3.3 barbican Settings

The following barbican configuration settings can be changed:

  • Anything in the main barbican configuration file: /etc/barbican/barbican.conf

  • Anything in the main barbican worker configuration file: /etc/barbican/barbican-worker.conf

You can also update the following configuration options and enable the following features. For example, you can:

  • Change the verbosity of logs written to barbican log files (/var/log/barbican/).

  • Enable and disable auditing of the barbican key management service

  • Edit barbican_secret_store plug-ins. The two options are:

    • store_crypto used to store the secrets in the database

    • kmip_plugin used to store the secrets into KMIP-enabled external devices

3.4 Enable or Disable Auditing of barbican Events

Auditing of barbican key manager events can be disabled or enabled by following steps on the Cloud Lifecycle Manager node.

  1. Edit the file ~/openstack/my_cloud/definition/cloudConfig.yml.

    All audit-related configuration is defined under audit-settings section. Valid YAML syntax is required when specifying values.

    Service name defined under enabled-services or disabled-services override the default setting (that is, default: enabled or default: disabled)

  2. To enable auditing, make sure that the barbican service name is listed in the enabled-services list of audit-settings section or is not listed in the disabled-services list when default: is set to enabled.

  3. To disable auditing for the barbican service specifically, make sure that barbican service name is in disabled-services list of the audit-settings section or is not present in the enabled-services list when default: is set to disabled. You should not specify the service name in both lists. If it is specified in both, the enabled-services list takes precedence.

  4. Commit the change in git repository.

    cd ~/openstack/ardana/ansible
    git add -A
    git commit -m "My config"
  5. Run the configuration-processor-run and ready-deployment playbooks, followed by the barbican-reconfigure playbook:

    cd ~/openstack/ardana/ansible/
    ansible-playbook -i hosts/localhost config-processor-run.yml
    ansible-playbook -i hosts/localhost ready-deployment.yml
    cd ~/scratch/ansible/next/ardana/ansible
    ansible-playbook -i hosts/verb_hosts barbican-reconfigure.yml

3.5 Updating the barbican API Service Configuration File

  1. The barbican API service configuration file (/etc/barbican/barbican.conf), located on each control plane server (controller node) is generated from the following template file located on the Cloud Lifecycle Manager node: /var/lib/ardana/openstack/my_cloud/config/barbican/barbican.conf.j2. Modify this template file as appropriate. This is a Jinja2 template, which expects certain template variables to be set. Do not change values inside double curly braces: {{ }}.

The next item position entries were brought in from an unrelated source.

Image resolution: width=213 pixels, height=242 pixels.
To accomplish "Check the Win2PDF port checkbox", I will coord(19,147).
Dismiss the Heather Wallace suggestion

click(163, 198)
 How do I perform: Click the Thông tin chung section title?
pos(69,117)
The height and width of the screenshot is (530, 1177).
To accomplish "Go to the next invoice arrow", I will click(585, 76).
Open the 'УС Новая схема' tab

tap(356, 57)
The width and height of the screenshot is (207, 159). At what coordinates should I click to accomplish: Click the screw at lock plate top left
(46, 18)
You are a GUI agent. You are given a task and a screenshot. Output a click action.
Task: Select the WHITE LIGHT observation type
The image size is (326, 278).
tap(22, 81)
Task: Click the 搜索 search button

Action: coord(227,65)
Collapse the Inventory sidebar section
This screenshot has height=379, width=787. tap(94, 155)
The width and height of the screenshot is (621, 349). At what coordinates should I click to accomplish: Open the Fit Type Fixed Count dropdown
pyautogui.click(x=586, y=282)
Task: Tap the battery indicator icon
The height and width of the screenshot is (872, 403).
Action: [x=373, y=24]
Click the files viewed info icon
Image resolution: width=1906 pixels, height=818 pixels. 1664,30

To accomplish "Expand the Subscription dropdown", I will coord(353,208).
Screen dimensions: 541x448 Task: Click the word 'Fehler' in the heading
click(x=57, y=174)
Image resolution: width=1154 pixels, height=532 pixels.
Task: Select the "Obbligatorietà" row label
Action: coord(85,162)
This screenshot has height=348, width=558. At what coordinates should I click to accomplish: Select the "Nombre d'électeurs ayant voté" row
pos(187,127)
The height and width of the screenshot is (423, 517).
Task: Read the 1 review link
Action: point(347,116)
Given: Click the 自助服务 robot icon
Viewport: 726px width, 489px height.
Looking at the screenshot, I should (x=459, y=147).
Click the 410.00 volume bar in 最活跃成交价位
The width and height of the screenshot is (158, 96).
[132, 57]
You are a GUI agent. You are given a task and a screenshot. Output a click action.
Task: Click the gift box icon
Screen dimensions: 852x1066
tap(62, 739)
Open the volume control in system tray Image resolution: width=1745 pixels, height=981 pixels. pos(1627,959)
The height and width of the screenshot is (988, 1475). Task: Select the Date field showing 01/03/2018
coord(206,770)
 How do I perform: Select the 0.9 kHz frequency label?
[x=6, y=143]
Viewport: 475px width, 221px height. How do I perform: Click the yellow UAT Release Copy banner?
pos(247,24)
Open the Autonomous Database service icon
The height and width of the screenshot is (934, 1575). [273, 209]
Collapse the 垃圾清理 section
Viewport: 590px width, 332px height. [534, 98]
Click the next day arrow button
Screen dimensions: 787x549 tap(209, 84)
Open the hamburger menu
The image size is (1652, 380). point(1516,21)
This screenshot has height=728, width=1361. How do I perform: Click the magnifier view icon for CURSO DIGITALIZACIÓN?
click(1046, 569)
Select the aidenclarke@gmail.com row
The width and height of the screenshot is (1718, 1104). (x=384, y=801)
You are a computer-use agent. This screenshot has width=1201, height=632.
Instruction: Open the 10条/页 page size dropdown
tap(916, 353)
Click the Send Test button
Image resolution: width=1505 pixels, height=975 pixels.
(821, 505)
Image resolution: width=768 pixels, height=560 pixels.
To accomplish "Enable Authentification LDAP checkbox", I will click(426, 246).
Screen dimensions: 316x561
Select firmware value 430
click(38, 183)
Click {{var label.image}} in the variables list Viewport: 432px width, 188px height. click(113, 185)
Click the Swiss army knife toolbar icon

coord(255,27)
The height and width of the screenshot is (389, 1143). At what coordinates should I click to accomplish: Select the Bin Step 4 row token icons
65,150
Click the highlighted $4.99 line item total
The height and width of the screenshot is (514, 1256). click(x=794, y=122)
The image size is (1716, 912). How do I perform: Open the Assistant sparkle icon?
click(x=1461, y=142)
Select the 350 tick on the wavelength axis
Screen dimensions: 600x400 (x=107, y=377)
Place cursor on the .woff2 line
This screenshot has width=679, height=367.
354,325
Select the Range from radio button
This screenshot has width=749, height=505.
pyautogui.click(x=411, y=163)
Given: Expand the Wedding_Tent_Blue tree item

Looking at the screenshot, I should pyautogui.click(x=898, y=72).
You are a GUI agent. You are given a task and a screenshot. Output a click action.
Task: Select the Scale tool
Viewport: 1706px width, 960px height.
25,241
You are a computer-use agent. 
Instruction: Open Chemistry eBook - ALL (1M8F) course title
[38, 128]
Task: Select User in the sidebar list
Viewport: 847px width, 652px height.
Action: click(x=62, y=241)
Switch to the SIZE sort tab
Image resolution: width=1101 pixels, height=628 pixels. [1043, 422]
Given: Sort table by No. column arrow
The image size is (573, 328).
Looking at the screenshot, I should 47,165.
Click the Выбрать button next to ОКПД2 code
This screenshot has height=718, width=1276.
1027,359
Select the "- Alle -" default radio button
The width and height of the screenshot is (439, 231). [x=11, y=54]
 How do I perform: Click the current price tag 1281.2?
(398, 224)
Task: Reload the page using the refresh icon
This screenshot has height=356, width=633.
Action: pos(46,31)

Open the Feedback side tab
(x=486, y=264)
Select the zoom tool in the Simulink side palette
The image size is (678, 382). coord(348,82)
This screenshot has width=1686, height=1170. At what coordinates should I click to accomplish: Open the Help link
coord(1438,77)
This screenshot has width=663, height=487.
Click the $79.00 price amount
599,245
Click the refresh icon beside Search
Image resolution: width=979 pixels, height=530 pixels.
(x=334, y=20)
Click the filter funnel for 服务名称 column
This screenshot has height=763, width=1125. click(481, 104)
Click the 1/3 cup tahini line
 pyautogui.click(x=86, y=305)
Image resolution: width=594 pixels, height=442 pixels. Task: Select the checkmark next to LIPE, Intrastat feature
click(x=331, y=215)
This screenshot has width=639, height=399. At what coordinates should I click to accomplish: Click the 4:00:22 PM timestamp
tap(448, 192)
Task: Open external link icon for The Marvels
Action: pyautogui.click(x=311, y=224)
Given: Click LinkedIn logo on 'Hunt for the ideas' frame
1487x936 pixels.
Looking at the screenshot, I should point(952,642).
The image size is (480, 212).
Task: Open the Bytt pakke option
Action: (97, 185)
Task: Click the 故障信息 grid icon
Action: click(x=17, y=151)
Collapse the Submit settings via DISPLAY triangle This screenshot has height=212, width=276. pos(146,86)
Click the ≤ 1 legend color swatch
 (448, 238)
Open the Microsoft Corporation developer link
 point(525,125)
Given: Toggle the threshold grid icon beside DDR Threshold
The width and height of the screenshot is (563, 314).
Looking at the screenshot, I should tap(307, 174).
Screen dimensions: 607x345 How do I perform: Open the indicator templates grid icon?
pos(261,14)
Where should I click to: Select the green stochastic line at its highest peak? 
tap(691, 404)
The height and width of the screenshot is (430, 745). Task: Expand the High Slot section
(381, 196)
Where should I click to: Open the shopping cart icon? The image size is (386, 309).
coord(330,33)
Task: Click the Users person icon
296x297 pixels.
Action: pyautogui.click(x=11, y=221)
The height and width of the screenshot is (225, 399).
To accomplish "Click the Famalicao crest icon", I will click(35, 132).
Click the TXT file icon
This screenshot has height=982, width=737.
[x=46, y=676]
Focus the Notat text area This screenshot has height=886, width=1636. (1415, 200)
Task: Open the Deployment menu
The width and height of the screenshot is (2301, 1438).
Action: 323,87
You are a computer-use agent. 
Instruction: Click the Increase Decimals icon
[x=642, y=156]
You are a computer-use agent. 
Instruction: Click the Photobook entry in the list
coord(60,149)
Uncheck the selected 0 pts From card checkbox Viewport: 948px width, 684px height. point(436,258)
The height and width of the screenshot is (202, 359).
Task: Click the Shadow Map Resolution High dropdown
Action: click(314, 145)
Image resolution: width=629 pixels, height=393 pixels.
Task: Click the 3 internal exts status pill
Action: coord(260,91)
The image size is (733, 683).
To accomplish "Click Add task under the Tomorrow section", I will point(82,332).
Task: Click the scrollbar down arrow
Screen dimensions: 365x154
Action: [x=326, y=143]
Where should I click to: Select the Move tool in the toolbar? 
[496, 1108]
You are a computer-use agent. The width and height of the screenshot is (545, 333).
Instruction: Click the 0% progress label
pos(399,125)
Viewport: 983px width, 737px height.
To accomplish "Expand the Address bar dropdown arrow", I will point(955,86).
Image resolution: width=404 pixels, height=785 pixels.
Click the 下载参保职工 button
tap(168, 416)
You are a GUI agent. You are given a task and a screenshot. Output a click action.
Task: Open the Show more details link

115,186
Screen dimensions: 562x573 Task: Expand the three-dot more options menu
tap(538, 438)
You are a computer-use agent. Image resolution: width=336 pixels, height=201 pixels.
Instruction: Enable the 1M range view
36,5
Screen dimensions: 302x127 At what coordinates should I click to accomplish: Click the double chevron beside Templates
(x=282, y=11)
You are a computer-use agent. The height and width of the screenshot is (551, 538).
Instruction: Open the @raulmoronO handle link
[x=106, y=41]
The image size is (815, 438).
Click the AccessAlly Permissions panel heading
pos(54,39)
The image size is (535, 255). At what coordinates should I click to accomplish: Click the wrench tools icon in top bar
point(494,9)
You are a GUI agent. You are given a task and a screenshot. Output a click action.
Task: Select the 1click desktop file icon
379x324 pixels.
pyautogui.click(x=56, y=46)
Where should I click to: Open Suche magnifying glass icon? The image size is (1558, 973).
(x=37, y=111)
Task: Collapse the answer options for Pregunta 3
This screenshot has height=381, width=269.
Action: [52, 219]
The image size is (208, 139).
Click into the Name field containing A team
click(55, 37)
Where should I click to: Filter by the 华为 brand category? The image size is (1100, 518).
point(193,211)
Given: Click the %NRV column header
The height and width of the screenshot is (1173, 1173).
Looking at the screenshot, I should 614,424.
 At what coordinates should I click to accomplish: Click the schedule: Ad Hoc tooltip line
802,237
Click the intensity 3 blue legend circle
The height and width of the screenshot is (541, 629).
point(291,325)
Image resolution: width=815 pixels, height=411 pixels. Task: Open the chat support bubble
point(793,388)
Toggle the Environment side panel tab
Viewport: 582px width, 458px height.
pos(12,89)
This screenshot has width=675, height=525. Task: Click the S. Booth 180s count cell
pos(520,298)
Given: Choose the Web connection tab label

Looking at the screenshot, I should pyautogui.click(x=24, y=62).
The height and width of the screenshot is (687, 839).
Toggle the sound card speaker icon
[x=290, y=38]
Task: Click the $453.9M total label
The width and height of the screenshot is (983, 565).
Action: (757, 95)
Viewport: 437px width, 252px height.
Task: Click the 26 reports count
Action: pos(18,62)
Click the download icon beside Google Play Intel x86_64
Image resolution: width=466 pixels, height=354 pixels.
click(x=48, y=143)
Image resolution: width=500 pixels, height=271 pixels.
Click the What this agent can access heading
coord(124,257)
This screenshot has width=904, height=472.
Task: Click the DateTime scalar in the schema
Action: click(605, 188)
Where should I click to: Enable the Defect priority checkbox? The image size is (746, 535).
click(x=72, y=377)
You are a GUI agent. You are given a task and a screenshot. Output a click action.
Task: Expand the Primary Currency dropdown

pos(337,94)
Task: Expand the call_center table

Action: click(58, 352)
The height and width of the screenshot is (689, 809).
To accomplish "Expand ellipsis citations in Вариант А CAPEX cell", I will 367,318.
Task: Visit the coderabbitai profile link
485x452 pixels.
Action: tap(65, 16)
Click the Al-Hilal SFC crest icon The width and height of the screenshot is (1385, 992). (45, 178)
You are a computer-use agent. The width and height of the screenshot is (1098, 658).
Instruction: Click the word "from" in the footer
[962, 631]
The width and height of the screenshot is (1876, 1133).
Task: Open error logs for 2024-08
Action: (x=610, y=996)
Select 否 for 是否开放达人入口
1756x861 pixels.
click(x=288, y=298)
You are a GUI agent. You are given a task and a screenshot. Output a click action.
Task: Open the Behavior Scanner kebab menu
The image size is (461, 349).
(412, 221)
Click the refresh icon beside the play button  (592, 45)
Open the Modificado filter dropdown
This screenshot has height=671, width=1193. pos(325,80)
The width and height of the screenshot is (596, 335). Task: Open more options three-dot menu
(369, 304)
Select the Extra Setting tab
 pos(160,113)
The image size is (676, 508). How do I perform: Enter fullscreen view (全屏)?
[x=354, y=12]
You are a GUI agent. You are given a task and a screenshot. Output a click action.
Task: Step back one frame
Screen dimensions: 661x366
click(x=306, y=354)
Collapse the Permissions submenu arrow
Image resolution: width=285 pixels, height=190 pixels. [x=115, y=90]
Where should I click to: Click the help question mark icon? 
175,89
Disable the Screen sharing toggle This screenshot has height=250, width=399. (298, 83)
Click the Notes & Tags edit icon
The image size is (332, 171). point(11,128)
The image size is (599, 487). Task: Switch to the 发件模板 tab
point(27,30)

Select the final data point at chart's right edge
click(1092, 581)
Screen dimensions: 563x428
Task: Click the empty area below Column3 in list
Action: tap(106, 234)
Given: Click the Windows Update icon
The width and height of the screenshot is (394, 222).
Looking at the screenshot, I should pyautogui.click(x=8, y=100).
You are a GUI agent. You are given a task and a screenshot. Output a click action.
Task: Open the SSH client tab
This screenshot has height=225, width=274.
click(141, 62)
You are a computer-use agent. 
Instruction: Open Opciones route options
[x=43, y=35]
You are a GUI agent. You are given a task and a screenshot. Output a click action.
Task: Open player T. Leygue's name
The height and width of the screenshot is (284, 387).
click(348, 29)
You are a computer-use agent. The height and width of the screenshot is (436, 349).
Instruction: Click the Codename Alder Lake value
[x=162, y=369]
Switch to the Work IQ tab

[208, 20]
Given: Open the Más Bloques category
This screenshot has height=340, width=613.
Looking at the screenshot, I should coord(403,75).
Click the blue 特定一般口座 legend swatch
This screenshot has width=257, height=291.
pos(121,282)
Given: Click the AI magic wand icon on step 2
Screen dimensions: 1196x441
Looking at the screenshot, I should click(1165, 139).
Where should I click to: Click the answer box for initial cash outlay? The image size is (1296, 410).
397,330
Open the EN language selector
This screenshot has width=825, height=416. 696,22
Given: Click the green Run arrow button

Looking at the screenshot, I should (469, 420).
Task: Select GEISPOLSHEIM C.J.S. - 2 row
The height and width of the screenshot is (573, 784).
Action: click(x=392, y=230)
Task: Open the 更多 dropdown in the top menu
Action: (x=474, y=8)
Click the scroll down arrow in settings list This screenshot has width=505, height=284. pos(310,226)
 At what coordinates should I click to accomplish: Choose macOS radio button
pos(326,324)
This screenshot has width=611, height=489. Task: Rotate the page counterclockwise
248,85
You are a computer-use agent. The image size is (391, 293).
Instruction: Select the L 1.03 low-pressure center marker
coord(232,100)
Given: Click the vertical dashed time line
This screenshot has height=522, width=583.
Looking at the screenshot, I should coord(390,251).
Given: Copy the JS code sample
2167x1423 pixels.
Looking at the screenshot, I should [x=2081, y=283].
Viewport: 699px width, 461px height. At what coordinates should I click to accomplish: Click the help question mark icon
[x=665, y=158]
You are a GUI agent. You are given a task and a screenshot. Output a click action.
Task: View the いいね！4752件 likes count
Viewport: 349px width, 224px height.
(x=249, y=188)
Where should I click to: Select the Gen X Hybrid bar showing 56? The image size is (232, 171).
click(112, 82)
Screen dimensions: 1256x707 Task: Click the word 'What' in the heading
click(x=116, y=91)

  2. Once the template is modified, copy the files to ~/openstack/my_cloud/definition/, and commit the change to the local git repository:

    cp -r ~/hp-ci/padawan/* ~/openstack/my_cloud/definition/
    cd ~/openstack/ardana/ansible
    git add -A
    git commit -m "My config"
  3. Then rerun the configuration processor and ready-deployment playbooks:

    cd ~/openstack/ardana/ansible
    ansible-playbook -i hosts/localhost config-processor-run.yml
    ansible-playbook -i hosts/localhost ready-deployment.yml
  4. Finally, run the barbican-reconfigure playbook in the deployment area:

    cd ~/scratch/ansible/next/ardana/ansible
    ansible-playbook -i hosts/verb_hosts barbican-reconfigure.yml

3.6 Starting and Stopping the barbican Service

You can start or stop the barbican service from the Cloud Lifecycle Manager nodes by running the appropriate Ansible playbooks:

To stop the barbican service:

cd ~/scratch/ansible/next/ardana/ansible
ansible-playbook -i hosts/verb_hosts barbican-stop.yml

To start the barbican service:

cd ~/scratch/ansible/next/ardana/ansible
ansible-playbook -i hosts/verb_hosts barbican-start.yml

3.7 Changing or Resetting a Password

To change the password for the barbican administrator:

  1. Copy the file as shown below:

    cp ~/openstack/my_cloud/info/private_data_metadata_ccp.yml \
      ~/openstack/change_credentials/
  2. Then edit private_data_metadata_ccp.yml found here:

    ~/openstack/change_credentials/private_data_metadata_ccp.yml
  3. Change credentials for the barbican admin user and/or barbican service user. Remove everything else. The file will look similar to this:

    barbican_admin_password:
        value: 'testing_123'
        metadata:
        - clusters:
            - cluster1
            component: barbican-api
            cp: ccp
        version: '2.0'
    barbican_service_password:
        value: 'testing_123'
        metadata:
        - clusters:
            - cluster1
            component: barbican-api
            cp: ccp
        version: '2.0'

    The value (shown in bold) is optional; it is used to set a user-chosen password. If left blank, the playbook will generate a random password.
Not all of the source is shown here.